**Exercise description:** Put each line of the data below into a JSON list of strings, one string per line, leaving out blank lines and the pictures.

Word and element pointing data

===============

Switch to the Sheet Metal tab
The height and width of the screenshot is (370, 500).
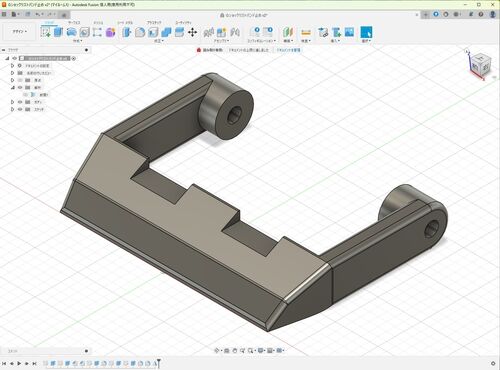125,22
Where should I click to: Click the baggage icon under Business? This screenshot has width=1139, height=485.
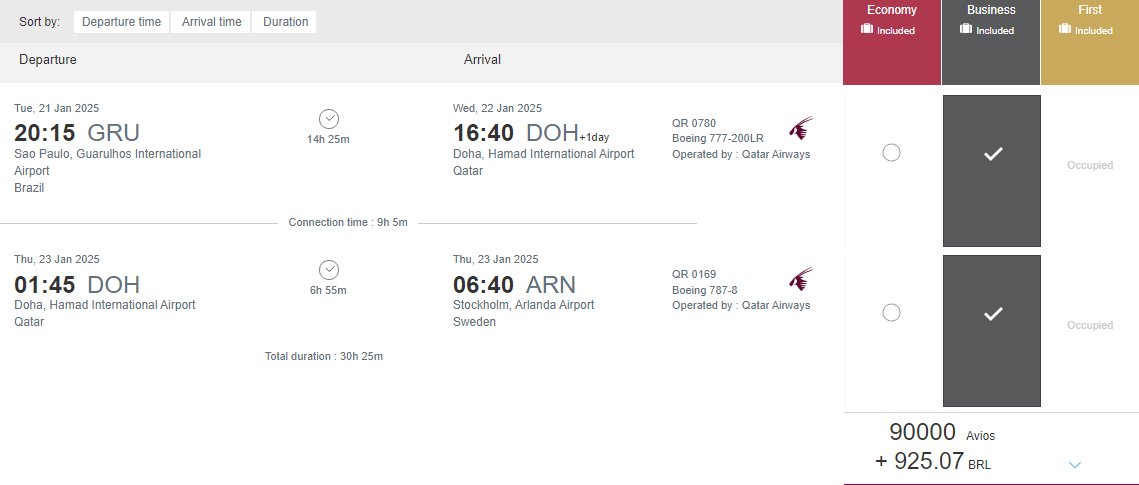(965, 29)
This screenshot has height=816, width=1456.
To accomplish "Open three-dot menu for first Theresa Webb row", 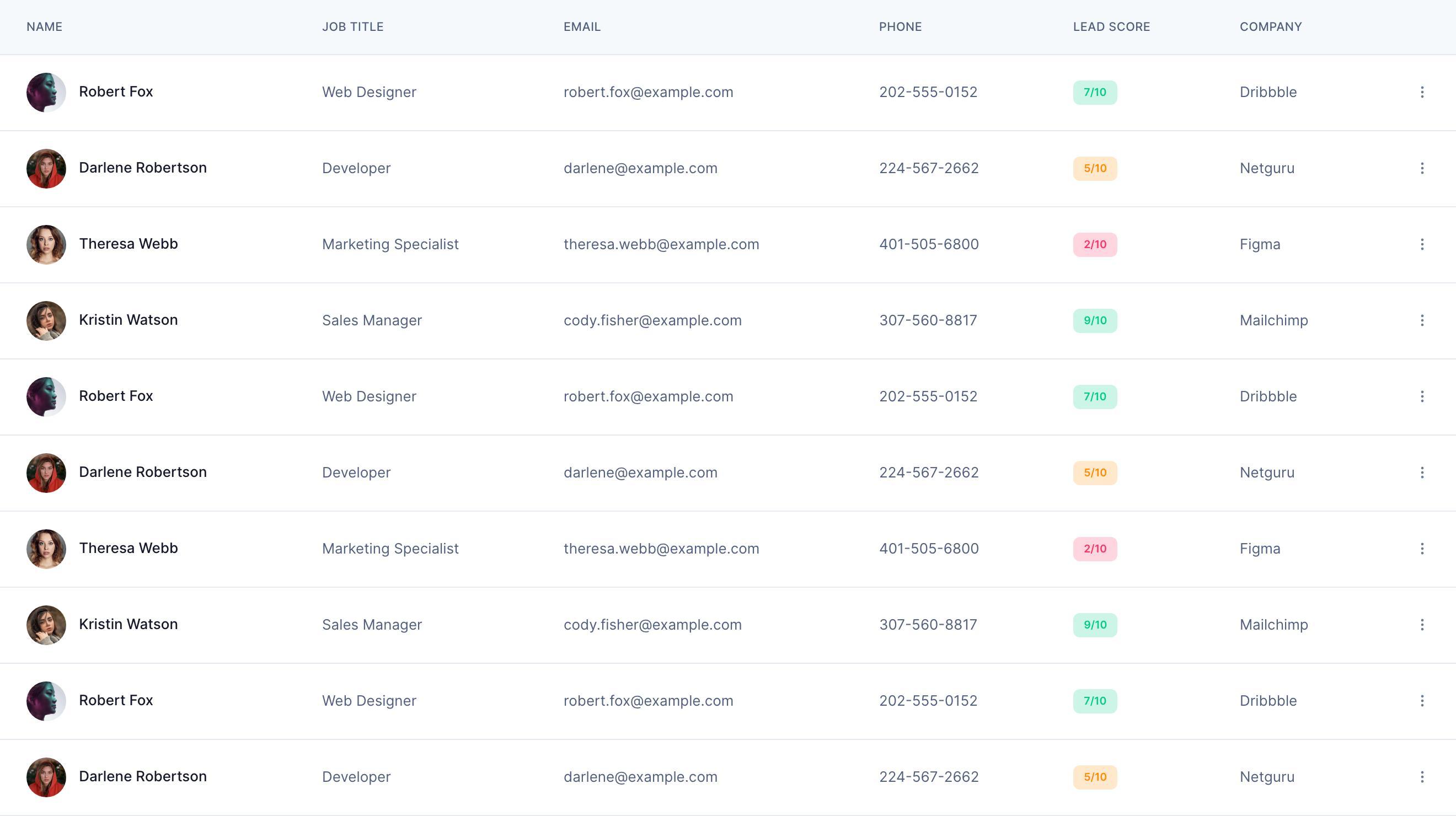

===============

**Solution to the exercise:**
[
  "Switch to the Sheet Metal tab",
  "The height and width of the screenshot is (370, 500).",
  "125,22",
  "Where should I click to: Click the baggage icon under Business? This screenshot has width=1139, height=485.",
  "(965, 29)",
  "This screenshot has height=816, width=1456.",
  "To accomplish \"Open three-dot menu for first Theresa Webb row\", "
]